Through these reports, we can expect Google, AWS and Microsoft to standardize and clarify their impact calculation methods, in order to better inform their users (i.e. organizations’ cloud teams). The prevailing approach to addressing this currently is via cloud carbon impact calculators. These calculators should be based on open, standard and auditable assessment methods such as the one published in January 2023 by ADEME, the French environmental agency (PCR Datacenter and cloud). It is only when using such methods with a common public impact factor database that resultings number could be used for comparison across cloud service providers, which is currently all but impossible.

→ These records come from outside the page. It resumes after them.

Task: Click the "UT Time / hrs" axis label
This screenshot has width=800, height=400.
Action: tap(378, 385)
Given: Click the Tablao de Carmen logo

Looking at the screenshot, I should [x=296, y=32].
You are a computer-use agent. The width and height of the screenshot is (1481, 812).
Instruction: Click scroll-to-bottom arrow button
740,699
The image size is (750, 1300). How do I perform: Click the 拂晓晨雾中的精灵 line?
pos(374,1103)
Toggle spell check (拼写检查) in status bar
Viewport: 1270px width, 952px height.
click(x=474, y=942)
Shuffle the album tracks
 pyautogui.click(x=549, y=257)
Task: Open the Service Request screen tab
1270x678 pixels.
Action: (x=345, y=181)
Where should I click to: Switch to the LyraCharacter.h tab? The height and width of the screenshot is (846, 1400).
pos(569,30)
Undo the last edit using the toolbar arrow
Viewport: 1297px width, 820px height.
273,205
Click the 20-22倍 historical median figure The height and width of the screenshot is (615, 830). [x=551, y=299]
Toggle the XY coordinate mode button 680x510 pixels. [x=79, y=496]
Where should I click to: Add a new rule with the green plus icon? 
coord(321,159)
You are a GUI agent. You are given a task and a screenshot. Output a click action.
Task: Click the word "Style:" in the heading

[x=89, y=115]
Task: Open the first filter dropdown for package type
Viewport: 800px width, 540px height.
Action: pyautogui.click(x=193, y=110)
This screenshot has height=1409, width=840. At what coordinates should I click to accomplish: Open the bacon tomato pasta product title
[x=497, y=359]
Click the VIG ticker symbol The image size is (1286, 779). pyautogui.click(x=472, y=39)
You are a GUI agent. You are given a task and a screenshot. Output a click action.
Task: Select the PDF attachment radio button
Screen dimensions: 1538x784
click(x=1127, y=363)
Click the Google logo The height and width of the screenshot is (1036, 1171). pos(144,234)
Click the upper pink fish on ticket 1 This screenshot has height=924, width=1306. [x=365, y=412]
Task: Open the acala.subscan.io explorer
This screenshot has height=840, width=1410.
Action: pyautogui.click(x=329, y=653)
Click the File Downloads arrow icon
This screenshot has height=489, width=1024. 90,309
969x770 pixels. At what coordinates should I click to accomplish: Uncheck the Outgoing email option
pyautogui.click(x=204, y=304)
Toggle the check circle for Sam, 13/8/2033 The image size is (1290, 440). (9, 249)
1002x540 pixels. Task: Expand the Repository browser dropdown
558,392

The cloud remains an efficiency lever for organizations: beyond the efforts expected from cloud providers themselves, we expect users of cloud services to engage in eco-design practices, to challenge their uses, and to measure the performance of their cloud services to limit their impact.

Boavizta is an inter-organization working group that supports discussions and the sharing of practices for measuring the impact of digital technology. This article is part of an analytical work on cloud impact measurement methodologies and the tools available to cloud teams to measure their impact. Future publications on these topics are forthcoming, any contribution to the working group is welcome.